Exercise description = Locate each line below that includes "step" and reproduce it.

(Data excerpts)
'''
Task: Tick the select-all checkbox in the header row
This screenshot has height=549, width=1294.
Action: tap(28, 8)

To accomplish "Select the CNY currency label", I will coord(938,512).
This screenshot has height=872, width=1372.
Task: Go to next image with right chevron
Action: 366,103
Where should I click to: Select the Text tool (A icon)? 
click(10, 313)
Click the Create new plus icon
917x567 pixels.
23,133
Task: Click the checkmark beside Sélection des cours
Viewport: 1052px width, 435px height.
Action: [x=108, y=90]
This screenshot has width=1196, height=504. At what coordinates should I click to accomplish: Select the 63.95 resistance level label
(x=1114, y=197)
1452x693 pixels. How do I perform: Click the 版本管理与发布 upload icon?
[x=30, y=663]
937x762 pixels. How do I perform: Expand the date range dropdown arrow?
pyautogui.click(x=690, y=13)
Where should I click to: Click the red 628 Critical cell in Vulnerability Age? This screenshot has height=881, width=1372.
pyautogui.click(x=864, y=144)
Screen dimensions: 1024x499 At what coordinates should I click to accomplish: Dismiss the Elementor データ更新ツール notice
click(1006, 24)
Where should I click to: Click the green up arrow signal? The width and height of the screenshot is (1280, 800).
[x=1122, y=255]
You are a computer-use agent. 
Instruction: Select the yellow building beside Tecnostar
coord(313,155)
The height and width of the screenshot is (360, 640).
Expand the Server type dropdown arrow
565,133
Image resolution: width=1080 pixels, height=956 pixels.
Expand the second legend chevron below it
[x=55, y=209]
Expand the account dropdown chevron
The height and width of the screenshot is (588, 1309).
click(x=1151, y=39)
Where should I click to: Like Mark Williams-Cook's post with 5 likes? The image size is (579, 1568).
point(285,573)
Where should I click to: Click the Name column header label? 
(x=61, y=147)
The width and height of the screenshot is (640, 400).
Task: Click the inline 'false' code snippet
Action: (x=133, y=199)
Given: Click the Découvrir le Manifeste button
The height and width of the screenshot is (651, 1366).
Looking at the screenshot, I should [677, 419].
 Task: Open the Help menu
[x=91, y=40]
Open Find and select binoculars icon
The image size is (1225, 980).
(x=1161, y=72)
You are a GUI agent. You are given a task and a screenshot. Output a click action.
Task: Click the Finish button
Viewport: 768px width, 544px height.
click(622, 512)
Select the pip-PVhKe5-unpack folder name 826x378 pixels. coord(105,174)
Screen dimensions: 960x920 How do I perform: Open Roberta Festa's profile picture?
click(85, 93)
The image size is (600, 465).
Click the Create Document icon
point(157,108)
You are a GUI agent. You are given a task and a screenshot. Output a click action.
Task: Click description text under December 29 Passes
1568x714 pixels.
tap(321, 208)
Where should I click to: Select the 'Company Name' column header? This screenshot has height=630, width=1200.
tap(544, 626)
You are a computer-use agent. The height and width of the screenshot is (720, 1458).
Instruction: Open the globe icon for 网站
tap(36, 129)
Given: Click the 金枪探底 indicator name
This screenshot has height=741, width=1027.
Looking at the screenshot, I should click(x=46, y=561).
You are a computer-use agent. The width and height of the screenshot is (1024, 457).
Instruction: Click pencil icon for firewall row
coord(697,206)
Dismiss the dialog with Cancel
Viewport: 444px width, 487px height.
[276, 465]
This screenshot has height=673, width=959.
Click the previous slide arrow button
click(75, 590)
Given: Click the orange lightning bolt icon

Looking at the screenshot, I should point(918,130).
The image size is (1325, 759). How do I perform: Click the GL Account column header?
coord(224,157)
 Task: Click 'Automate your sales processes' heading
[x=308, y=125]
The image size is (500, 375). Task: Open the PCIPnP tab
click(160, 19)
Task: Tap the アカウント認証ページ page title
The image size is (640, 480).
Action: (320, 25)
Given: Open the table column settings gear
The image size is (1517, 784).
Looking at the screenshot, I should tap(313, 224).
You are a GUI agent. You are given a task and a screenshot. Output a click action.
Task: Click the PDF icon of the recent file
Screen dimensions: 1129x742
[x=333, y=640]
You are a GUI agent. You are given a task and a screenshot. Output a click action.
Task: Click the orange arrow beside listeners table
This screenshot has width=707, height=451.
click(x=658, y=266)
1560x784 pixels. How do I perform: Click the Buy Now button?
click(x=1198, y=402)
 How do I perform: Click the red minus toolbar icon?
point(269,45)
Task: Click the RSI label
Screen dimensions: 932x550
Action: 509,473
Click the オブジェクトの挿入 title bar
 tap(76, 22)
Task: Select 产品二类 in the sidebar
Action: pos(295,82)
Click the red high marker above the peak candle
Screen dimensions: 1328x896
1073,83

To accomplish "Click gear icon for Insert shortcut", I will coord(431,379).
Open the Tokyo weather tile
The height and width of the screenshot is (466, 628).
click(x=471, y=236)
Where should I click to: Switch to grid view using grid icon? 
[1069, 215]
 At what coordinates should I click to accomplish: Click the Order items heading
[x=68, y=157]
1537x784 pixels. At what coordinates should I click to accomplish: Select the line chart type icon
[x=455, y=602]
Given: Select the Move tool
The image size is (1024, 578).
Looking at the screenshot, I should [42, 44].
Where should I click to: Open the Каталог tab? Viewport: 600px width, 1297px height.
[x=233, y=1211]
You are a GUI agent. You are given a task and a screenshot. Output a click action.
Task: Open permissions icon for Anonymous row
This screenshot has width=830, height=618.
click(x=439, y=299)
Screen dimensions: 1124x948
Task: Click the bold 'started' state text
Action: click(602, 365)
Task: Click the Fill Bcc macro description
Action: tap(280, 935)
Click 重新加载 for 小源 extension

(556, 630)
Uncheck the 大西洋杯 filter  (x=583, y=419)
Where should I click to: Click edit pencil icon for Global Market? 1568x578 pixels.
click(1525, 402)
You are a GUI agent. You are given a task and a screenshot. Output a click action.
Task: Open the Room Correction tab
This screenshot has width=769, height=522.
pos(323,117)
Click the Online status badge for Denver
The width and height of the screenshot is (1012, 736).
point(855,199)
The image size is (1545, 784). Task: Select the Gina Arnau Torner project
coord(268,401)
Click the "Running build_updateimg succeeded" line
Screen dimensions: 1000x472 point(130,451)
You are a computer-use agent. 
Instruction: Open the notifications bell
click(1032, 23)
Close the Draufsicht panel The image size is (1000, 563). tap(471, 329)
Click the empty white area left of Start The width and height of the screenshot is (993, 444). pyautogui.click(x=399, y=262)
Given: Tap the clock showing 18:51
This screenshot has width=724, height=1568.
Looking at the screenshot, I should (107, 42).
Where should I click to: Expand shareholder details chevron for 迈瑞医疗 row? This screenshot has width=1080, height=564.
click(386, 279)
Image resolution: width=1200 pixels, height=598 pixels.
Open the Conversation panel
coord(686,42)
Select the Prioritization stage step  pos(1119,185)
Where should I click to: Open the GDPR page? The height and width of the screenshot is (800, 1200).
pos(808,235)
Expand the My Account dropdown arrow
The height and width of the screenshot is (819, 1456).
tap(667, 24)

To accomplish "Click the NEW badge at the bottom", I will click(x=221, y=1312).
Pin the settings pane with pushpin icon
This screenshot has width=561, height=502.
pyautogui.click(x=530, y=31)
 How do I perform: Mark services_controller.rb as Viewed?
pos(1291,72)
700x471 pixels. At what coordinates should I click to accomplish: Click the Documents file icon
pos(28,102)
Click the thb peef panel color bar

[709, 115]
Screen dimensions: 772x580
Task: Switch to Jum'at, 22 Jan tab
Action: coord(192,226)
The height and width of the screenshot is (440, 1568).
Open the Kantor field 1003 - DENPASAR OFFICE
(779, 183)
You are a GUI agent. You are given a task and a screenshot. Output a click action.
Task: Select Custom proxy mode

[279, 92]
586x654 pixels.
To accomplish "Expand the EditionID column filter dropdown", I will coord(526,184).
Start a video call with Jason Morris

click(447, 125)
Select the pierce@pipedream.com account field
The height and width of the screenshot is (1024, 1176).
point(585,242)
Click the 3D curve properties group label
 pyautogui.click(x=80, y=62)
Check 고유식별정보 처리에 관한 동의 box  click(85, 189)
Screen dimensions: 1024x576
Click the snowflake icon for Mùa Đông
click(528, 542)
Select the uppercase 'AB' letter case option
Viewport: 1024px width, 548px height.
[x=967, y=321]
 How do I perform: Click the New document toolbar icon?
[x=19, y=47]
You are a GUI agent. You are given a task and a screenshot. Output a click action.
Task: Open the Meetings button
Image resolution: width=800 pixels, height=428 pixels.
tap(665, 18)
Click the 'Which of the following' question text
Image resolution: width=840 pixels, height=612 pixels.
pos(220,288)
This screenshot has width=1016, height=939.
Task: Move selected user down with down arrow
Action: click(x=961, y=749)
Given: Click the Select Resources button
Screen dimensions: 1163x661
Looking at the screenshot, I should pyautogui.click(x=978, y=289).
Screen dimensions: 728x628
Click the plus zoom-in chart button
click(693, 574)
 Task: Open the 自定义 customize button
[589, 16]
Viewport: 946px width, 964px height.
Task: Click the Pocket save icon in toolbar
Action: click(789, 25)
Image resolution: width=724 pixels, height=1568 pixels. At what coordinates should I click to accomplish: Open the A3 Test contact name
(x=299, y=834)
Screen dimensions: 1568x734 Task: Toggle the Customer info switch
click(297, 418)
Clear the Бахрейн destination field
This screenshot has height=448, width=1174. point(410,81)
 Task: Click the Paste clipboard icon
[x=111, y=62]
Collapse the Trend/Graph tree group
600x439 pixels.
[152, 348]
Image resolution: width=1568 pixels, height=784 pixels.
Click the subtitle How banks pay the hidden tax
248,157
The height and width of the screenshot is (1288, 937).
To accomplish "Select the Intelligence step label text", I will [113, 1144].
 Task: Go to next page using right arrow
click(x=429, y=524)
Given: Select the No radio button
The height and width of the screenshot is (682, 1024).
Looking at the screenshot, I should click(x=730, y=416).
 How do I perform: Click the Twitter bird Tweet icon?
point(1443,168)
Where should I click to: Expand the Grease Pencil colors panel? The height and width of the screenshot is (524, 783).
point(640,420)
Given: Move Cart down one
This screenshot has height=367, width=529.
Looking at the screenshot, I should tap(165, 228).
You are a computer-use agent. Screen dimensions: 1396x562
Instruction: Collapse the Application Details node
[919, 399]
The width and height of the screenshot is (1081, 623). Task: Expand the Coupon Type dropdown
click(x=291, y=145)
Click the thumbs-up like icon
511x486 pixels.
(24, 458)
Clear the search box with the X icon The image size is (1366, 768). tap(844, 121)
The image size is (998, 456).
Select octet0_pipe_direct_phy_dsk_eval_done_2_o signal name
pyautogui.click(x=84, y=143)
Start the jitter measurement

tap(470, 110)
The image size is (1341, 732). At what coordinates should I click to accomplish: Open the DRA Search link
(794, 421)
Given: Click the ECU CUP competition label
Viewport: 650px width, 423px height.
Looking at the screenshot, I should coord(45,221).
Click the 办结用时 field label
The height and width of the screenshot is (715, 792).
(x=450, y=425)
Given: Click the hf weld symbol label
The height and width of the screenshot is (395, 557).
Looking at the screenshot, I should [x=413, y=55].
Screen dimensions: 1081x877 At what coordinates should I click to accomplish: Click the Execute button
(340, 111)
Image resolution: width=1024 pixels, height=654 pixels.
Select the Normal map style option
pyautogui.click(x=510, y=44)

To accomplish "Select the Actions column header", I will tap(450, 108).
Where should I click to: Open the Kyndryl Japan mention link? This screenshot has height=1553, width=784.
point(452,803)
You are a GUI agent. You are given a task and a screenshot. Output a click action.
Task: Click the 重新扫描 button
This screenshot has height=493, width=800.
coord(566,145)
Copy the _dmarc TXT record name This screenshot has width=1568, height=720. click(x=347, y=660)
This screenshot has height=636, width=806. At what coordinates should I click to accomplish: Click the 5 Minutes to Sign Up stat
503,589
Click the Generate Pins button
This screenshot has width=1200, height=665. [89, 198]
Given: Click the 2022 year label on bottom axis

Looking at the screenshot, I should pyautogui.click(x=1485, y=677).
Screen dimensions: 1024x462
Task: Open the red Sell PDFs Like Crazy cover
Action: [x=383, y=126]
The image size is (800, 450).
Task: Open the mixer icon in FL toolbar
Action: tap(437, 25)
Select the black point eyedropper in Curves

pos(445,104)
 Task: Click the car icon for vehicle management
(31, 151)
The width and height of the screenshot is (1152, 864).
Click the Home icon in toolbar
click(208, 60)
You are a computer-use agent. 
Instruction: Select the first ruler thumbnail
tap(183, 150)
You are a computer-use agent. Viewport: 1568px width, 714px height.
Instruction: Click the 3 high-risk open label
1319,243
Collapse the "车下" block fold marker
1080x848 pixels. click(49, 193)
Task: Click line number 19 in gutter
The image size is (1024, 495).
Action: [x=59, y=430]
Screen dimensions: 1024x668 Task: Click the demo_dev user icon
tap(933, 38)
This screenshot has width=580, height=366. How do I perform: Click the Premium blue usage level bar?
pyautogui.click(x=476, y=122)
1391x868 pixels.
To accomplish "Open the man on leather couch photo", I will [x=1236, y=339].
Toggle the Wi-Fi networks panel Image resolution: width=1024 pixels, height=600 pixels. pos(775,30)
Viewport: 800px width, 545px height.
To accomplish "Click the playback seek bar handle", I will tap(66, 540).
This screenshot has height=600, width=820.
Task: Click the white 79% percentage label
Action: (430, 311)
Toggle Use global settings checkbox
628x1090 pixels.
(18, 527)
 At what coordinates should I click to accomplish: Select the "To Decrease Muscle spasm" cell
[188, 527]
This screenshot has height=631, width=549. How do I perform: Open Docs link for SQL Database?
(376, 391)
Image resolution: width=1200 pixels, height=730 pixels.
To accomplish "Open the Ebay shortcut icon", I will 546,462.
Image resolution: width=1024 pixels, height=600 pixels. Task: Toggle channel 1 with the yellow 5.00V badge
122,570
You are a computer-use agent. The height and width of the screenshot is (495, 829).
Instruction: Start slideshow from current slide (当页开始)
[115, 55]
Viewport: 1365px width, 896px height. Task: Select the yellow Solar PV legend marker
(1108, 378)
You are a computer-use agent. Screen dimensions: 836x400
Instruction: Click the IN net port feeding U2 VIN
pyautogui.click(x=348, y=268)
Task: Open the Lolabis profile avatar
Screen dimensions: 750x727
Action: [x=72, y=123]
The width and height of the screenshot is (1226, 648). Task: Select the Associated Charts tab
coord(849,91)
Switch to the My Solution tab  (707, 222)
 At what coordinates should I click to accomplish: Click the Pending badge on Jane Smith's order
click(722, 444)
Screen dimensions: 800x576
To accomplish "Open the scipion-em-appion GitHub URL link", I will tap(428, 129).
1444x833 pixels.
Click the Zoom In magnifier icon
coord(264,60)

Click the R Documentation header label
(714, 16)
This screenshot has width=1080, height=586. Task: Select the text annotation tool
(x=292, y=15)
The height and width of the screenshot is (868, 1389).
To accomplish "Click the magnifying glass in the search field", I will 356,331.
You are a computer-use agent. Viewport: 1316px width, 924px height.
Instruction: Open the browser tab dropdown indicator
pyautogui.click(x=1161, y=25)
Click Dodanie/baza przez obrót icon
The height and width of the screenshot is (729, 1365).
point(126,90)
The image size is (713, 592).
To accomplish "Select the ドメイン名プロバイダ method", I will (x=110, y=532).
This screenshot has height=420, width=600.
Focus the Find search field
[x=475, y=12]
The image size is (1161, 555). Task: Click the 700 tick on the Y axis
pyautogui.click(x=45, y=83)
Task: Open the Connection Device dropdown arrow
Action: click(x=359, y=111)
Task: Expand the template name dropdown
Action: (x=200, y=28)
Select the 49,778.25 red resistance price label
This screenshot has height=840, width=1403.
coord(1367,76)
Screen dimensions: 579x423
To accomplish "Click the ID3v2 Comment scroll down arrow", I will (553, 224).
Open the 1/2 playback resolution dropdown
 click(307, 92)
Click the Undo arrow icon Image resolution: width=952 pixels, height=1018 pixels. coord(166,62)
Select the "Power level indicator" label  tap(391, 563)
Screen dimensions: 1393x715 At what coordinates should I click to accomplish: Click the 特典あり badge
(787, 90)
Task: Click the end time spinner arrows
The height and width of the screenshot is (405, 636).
'''
Solution =
Select the Prioritization stage step  pos(1119,185)
To accomplish "Select the Intelligence step label text", I will [113, 1144].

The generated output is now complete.